## Polecenie pisemne
Zaktualizuj rekordy, zaczynając od wiersza z „Where should I” i kończąc na ostatnim rekordzie. Przepisz te wiersze, zmieniając „Share” na „Forward”, a resztę zostaw bez zmian.

(Fragment zbioru danych)
•••••
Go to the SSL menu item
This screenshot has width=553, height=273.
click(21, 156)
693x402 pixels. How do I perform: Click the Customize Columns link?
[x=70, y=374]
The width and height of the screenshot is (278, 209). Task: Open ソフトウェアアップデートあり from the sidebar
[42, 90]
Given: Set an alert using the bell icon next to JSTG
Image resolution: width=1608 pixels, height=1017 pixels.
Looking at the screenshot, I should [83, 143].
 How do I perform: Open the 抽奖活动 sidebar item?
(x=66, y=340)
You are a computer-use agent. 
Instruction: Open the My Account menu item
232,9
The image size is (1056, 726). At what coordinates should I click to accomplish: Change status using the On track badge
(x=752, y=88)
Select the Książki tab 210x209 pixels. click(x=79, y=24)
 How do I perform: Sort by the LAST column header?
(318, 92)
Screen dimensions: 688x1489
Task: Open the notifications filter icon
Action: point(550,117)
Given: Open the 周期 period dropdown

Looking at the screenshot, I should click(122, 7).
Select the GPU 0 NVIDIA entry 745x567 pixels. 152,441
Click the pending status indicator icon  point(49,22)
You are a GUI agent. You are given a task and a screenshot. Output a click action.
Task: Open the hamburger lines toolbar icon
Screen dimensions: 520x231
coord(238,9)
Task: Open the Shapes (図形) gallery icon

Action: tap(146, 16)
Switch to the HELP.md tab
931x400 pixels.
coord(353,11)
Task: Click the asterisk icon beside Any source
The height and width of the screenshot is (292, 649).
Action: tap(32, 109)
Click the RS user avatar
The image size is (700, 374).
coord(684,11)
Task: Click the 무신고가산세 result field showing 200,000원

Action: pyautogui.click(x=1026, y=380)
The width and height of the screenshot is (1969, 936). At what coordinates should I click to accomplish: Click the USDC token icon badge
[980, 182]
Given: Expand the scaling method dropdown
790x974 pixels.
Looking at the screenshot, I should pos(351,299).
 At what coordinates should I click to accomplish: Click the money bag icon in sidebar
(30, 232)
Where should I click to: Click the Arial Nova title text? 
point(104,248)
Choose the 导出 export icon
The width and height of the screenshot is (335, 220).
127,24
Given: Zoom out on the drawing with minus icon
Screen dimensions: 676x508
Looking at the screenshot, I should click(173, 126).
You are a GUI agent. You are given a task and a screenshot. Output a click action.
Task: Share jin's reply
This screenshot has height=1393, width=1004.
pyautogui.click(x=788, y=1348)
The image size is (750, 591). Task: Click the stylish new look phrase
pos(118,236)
•••••
## Pełna odpowiedź
Where should I click to: Click the Arial Nova title text? 
point(104,248)
Choose the 导出 export icon
The width and height of the screenshot is (335, 220).
127,24
Given: Zoom out on the drawing with minus icon
Screen dimensions: 676x508
Looking at the screenshot, I should click(173, 126).
You are a GUI agent. You are given a task and a screenshot. Output a click action.
Task: Forward jin's reply
This screenshot has height=1393, width=1004.
pyautogui.click(x=788, y=1348)
The image size is (750, 591). Task: Click the stylish new look phrase
pos(118,236)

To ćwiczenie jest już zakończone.